Upload the data to the S3 bucket:

!aws s3 cp --recursive ./data/sentiment-train $processed_train_data_s3_uri
!aws s3 cp --recursive ./data/sentiment-validation $processed_validation_data_s3_uri
!aws s3 cp --recursive ./data/sentiment-test $processed_test_data_s3_uri
upload: data/sentiment-train/part-algo-1-womens_clothing_ecommerce_reviews.tsv to s3://sagemaker-us-east-1-610140168408/transformed/data/sentiment-train/part-algo-1-womens_clothing_ecommerce_reviews.tsv
upload: data/sentiment-validation/part-algo-1-womens_clothing_ecommerce_reviews.tsv to s3://sagemaker-us-east-1-610140168408/transformed/data/sentiment-validation/part-algo-1-womens_clothing_ecommerce_reviews.tsv
upload: data/sentiment-test/part-algo-1-womens_clothing_ecommerce_reviews.tsv to s3://sagemaker-us-east-1-610140168408/transformed/data/sentiment-test/part-algo-1-womens_clothing_ecommerce_reviews.tsv

Check the existence of those files in the S3 bucket:

!aws s3 ls --recursive $processed_train_data_s3_uri
2023-06-12 02:35:27    4894416 transformed/data/sentiment-train/part-algo-1-womens_clothing_ecommerce_reviews.tsv
!aws s3 ls --recursive $processed_validation_data_s3_uri
2023-06-12 02:35:28     276522 transformed/data/sentiment-validation/part-algo-1-womens_clothing_ecommerce_reviews.tsv
!aws s3 ls --recursive $processed_test_data_s3_uri
2023-06-12 02:35:29     273414 transformed/data/sentiment-test/part-algo-1-womens_clothing_ecommerce_reviews.tsv

Exercise 1

Set up a dictionary of the input training and validation data channels, wrapping the corresponding S3 locations in a TrainingInput object.

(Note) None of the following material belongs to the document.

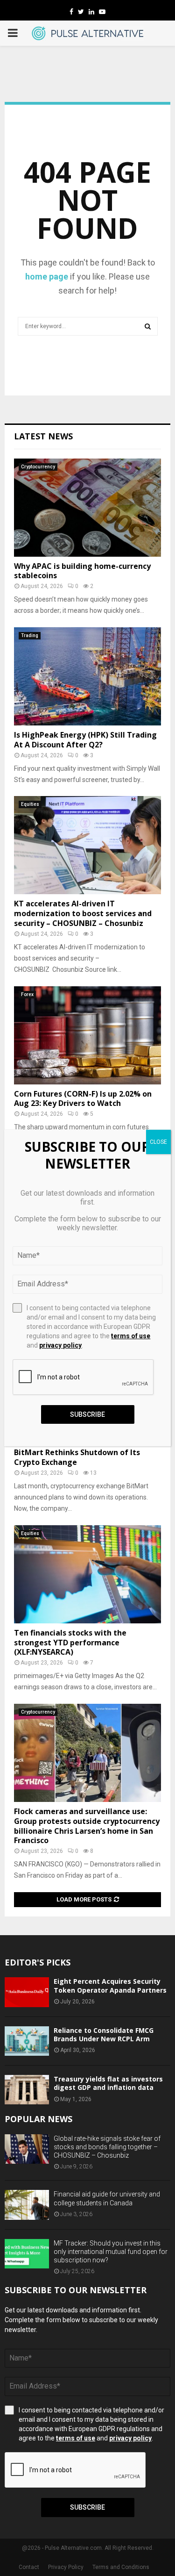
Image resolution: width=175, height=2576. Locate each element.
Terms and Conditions (120, 2567)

Instructions: Pass the S3 input paths for training and validation data into the TrainingInput function

TrainingInput(s3_data=...)

to construct the Amazon SageMaker channels for S3 input data sources. Then put the corresponding channels into the dictionary.

from sagemaker.inputs import TrainingInput

data_channels = {
    ### BEGIN SOLUTION - DO NOT delete this comment for grading purposes
    'train': TrainingInput(s3_data=processed_train_data_s3_uri), # Replace None
    'validation': TrainingInput(s3_data=processed_validation_data_s3_uri) # Replace None
    ### END SOLUTION - DO NOT delete this comment for grading purposes
}

There is no need to create a test data channel, as the test data is used later at the evaluation stage and does not need to be wrapped into the sagemaker.inputs.TrainingInput function.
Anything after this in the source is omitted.